Ainda estou estonteado até agora, porque é a experiência (para mim), de um
retorno abrupto ao espaço da casa e do aconchego esgarçado. É isso, poeta, você
achou um meio de proporcionar uma experiência nova, inusitada e inefável,
através da literatura e do livro. Quero dizer-lhe obrigado, de todo coração –
que já nem sei onde está – e agradecer por seu contato, sua poesia e sua
existência. Você acrescenta à vida.
***
Não é, no entanto, dessa
confluência de vivências e cacimbas que quero tratar aqui, sob o risco de dar
mais atenção ao sujeito falante que ao sujeito anunciado. Eu a coloco sobretudo
com o propósito de ambientar-nos nesse tão simples e, ao mesmo tempo, tão
incomum livro. Por outro lado, também para sugerir que não posso partir de outro
lugar, senão o dessa afetiva identificação exposta.

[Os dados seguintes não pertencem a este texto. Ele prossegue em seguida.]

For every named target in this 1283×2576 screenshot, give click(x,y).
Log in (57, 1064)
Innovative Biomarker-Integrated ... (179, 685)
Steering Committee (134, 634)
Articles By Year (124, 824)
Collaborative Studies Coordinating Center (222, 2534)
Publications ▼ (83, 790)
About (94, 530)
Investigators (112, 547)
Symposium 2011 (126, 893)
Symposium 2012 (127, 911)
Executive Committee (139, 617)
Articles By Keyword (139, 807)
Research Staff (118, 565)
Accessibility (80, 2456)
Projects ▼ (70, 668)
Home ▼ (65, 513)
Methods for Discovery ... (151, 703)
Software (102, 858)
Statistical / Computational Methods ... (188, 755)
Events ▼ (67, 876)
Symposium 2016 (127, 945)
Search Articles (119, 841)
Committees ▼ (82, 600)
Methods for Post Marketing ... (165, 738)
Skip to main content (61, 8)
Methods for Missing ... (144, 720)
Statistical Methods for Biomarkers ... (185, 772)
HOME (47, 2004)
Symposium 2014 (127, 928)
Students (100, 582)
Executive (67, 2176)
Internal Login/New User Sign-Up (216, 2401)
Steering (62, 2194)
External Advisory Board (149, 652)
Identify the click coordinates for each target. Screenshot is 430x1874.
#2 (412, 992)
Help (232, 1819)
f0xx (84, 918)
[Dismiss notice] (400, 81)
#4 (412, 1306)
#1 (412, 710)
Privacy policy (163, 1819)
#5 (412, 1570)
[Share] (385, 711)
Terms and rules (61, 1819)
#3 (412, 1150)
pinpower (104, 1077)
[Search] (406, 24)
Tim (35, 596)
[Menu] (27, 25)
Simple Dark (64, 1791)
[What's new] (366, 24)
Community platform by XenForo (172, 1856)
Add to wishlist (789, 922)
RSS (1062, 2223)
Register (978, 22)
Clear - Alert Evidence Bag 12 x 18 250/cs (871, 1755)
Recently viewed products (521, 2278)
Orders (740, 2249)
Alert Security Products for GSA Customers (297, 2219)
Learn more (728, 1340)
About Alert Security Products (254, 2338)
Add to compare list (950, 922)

É um ganho incomensurável que o
mestre Feitosa decida republicar o Psi, a penúltima. Em primeiro lugar, pela
relevância desse livro para as letras brasileiras, o que podemos constatar pelo
panteão de autores que saudaram a sua aparição, quando o autor, completamente
alheio à escrita literária por quase 50 anos, danou-se a escrever poesia e foi
recebido, reconhecido por nomes da estatura literária de Gerardo Mello Mourão,
Thiago de Mello (poetas com quem o autor dialoga), Dora Ferreira da Silva, Nauro
Machado, Sebastião Uchoa Leite, Leila Micolis, César Leal, Roberto Pompeu de
Toledo, Jorge Amado, o crítico Wilson Martins e o reverenciável professor
canadense Sébastian Joachin, entre outros. A lista é longa.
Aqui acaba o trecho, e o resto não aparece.